14.1. Set up site to be multilingual#

14.1.1. Enable languages in the Plone backend#

First step to making the site multilingual is to choose what languages to include from the language controlpanel. For in this example we will choose English (which is usually already there) and Euskara (as a nod to the 2023 Conference in the Basque Coutnry).

Then continue by installing the "Multilingual Support" (plone.app.multilingual) Addon from the addons controlpannel. This will create the language root folders for the chosen languages under http://localhost:3000/en and http://localhost:3000/en.
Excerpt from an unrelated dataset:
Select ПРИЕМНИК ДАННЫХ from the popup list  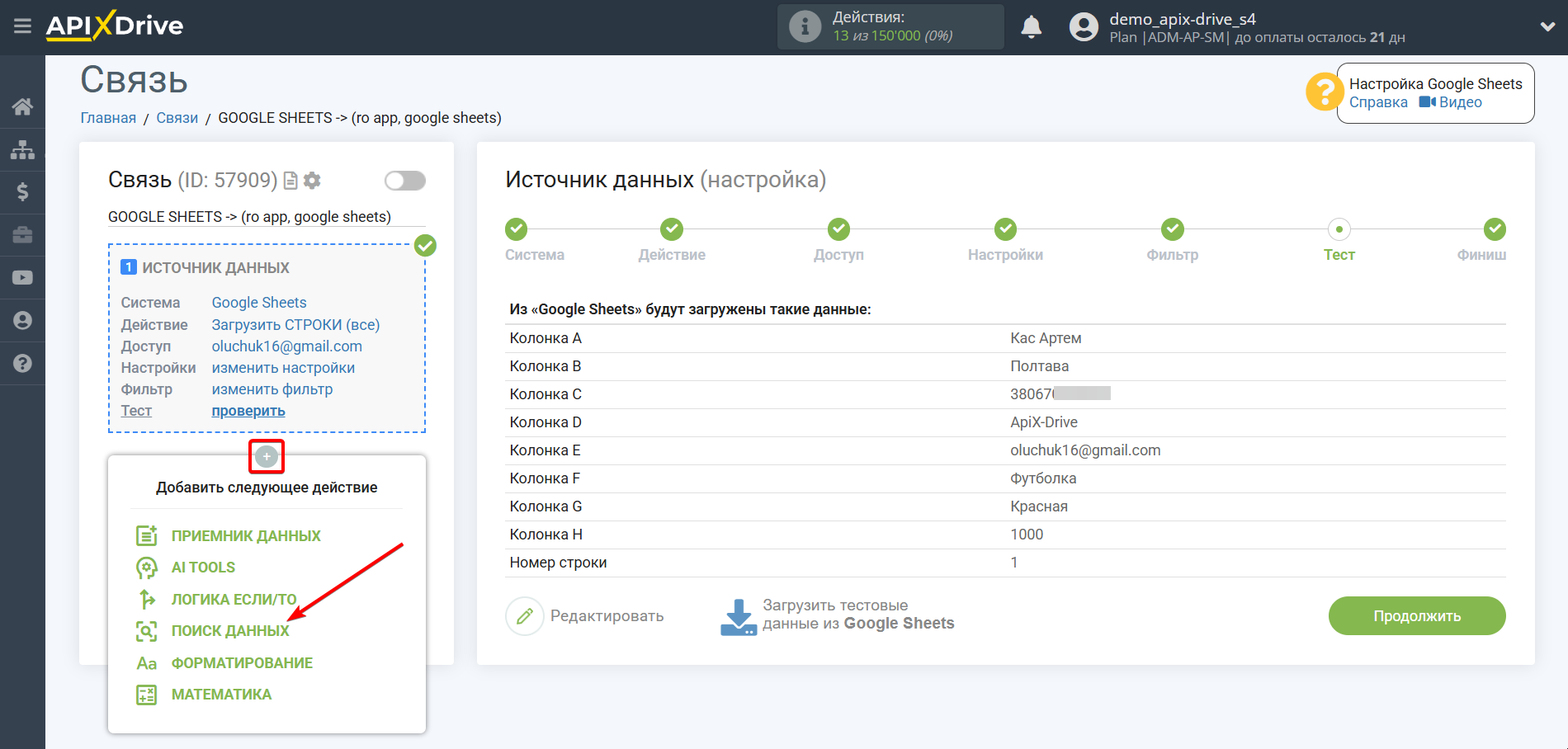coord(245,535)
14.1.2. Enable languages in the frontend and add necessary folder structure#

Next you need to set up your desired languages in your frontend as well. Do this by adding the following line to your addons config index.js to have the languages configured in your frontend:

  config.settings.supportedLanguages = ['en', 'eu'];
  config.settings.isMultilingual = false;

And finally set up the folder structure to contain translated strings. Inside of your addons locales folder create folders with the short id for your used languages, with a file called volto.po in each. So in this case: /locales/en/LC_MESSAGES/volto.po and /locales/eu/LC_MESSAGES/volto.po.
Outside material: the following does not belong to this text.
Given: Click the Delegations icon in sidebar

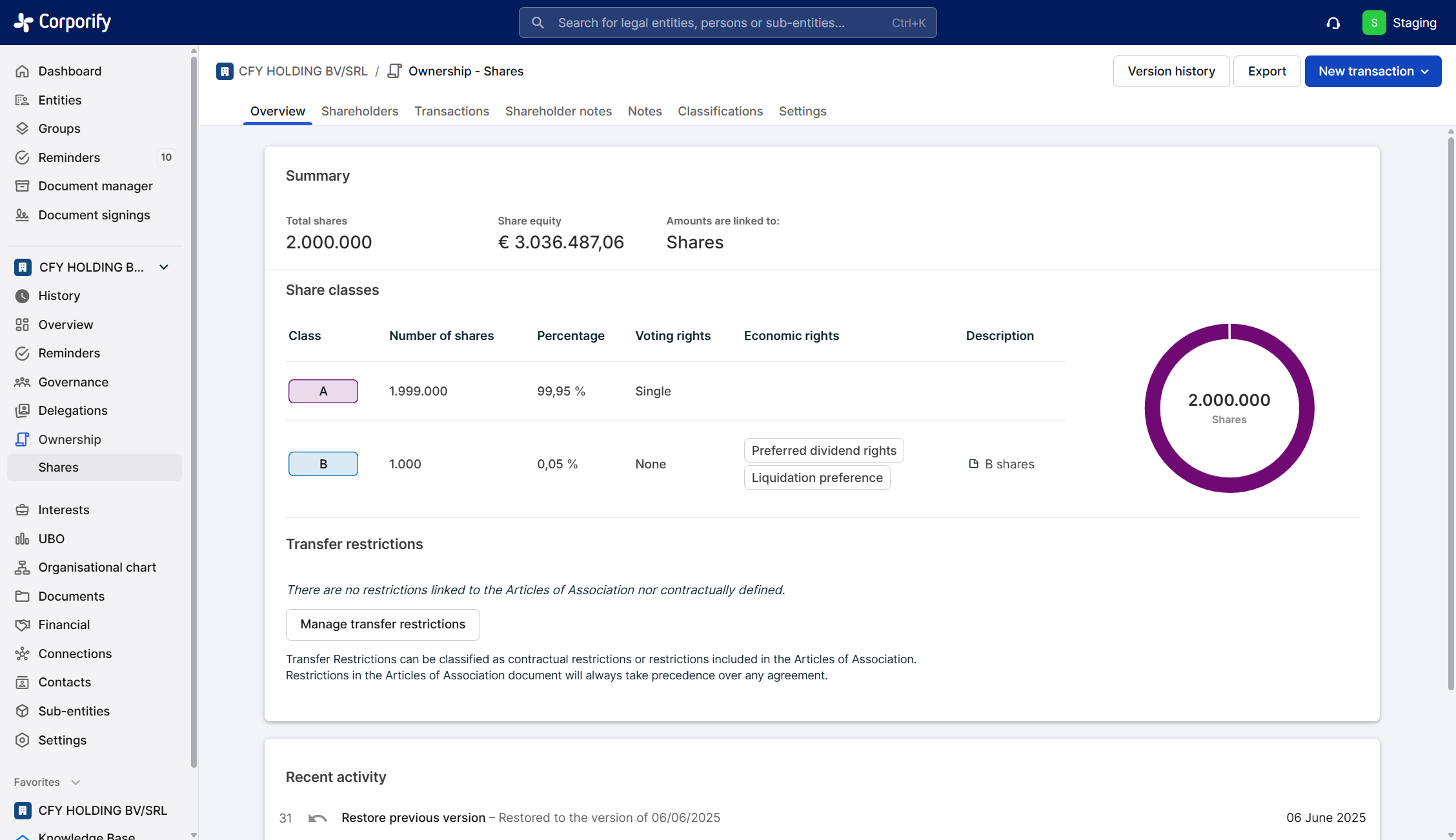Looking at the screenshot, I should (22, 410).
14.2. Adding first translatable strings#

The first parts of the site to translate would be the ones from the "Plone release" content type, you just created. Go to the plonerelease.jsx file and import the following at the top: import { FormattedMessage } from 'react-intl';

To translate a static string replace it with the <FormattedMessage/> component like this:

  <FormattedMessage id="Version" defaultMessage="Version" />

To then be able to tranlate that to another language open your addons root in your terminal and run yarn i18n this will now at an entry for that string to the respective volto.po files. Opening the one inside of eu/LC_MESSAGES/ you will find that it now contains the following:

#: components/Views/plonerelease
# defaultMessage: Version
msgid "Version"
msgstr ""

To add a translation, now add the translation (in this case "Bertsioa") behind mgstr. Next you need to run yarn i18n inside the projects root. This should now add your messages to the respective <lang>.json.
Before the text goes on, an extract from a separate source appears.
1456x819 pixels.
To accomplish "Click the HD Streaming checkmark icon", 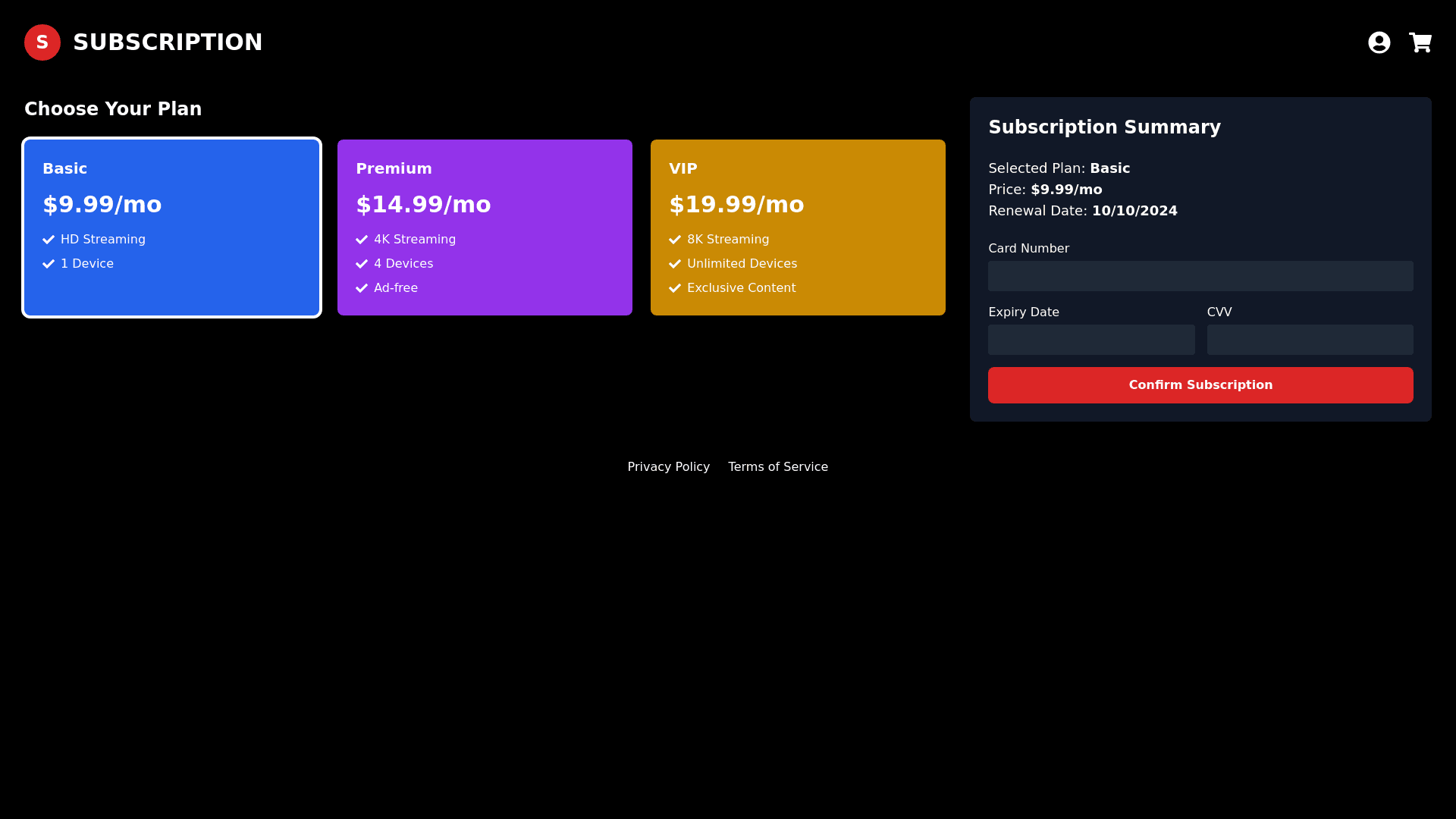I will [49, 240].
This is sufficiant for the translations to be displayed.

14.3. Translate non JSX strings#

In many cases it is necessary to translate strings that are not in the react jsx code. For example in the schema.js for the release block. In this case you need to import import { defineMessages } from 'react-intl'; in the file. Create a messages object above the actual function like this:

const messages = defineMessages({


In there you can now add your translatable stings as follows:

const messages = defineMessages({
  button: {
    id: 'button',
    defaultMessage: 'button',

These can now be used in the actual code:

  id: 'button',
  title: props.intl.formatMessage(messages.button),
  fields: ['buttonTitle', 'buttonLink'],

Repeat the same process as for the above example to sync it into your .po file, translate it and sync it with the roots json file.

14.4. Translations in customizations#

Translations in customizations work a bit different than in new components. Lets take header.jsx as example:

Replace "Try Now" with <FormattedMessage id="Try now" defaultMessage="Try now" />. But this is not quite enough. You also need to go to the addons config index.js you now also need to import { defineMessages } from 'react-intl' and add:

const messages = defineMessages({


In there you need to add all translatable strings from your customizations as well. Finally repeat the process for syncing translation.